A little Chinese company’s development of a fresh AI robot has caused tumbling stock market values and outrageous claims. What makes it so unique?
The reason behind this turmoil? The “large language model” ( LLM) that powers the app is reportedly less expensive to train and operate but has reasoning capabilities comparable to those of US models like OpenAI’s o1.
Analysis
At the Alan Turing Institute in London, United Kingdom, Dr. Andrew Duncan is the director of science and innovation basic AI.
DeepSeek claims to have accomplished this by employing a number of specialized techniques that reduced both the amount of memory needed to store and the processing time required to train its model ( also known as R1 ). According to DeepSeek, the cost reduction from these overheads led to a serious cost reduction. At the same time, R1’s base model V3 reportedly required 2.788 million hours to train ( running across numerous graphical processing units, or GPUs ), which is estimated to cost less than$ 6 million ( £4.8 million ), compared to the more than$ 100 million ( £80 million ) that OpenAI boss Sam Altman claims was needed to train GPT-4.
Despite the strike taken to Nvidia’s market value, the DeepSeek designs were trained on around 2, 000 Nvidia H800 GPUs, according to one study report released by the company. These cards were created in accordance with trade regulations in China and are a modified version of the popular H100 chip. These were good in stock before the Biden presidency tightened the restrictions more, which properly forbade Nvidia from exporting the H800s to China in October 2023. Working within these considerations, it is likely that DeepSeek has been forced to find creative ways to make the best use of the tools it has at hand.

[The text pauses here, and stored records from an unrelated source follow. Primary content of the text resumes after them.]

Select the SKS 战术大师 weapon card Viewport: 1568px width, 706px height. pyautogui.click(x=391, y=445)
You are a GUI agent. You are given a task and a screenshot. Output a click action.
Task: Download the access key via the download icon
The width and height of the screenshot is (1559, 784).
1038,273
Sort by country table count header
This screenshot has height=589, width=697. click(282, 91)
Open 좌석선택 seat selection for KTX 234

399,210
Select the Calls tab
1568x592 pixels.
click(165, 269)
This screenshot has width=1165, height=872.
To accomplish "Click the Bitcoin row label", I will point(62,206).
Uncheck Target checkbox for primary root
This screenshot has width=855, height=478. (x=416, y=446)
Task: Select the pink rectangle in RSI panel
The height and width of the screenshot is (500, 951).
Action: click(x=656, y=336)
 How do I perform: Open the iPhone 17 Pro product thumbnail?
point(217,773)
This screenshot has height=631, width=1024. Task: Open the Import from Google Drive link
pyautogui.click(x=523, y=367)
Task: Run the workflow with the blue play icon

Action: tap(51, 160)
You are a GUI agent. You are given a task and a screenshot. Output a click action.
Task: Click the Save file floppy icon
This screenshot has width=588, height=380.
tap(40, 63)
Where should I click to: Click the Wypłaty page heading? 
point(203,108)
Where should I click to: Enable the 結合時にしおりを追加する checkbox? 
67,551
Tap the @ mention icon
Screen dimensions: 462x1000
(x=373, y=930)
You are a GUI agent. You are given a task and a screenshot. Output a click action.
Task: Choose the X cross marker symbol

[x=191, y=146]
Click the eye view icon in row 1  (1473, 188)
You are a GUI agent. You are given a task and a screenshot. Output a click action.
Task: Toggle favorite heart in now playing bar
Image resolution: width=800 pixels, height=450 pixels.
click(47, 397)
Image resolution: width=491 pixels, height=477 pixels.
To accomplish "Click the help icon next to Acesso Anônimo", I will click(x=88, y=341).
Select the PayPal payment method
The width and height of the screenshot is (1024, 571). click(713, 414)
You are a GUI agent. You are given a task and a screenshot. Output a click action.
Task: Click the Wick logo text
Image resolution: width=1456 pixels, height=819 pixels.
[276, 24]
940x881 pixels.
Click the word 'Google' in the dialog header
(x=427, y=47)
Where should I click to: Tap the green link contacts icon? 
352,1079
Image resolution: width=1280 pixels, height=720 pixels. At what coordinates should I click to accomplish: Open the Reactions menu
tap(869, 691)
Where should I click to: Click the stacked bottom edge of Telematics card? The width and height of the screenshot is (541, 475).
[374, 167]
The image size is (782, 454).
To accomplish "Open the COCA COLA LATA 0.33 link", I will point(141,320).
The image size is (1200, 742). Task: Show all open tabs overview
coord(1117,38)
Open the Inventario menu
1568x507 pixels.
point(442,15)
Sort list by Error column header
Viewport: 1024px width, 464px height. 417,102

Concerns about the impact of AI on the environment may also be addressed by lowering the mathematical costs of training and running designs. The machines are primarily kept warm by the information centers ‘ high expectations for electricity and water. While the majority of tech companies do not make their designs ‘ carbon footprints public, according to a new estimate, ChatGPT’s regular carbon dioxide emissions are the equivalent of 260 flights from London to New York. Therefore, from an economic perspective, increasing the effectiveness of AI models may be beneficial for the market.
Of course, whether DeepSeek’s models do provide real-world savings in electricity remains to be seen, and it’s also unclear if cheaper, more efficient AI could lead to more people using the model, and thus an increase in overall energy intake.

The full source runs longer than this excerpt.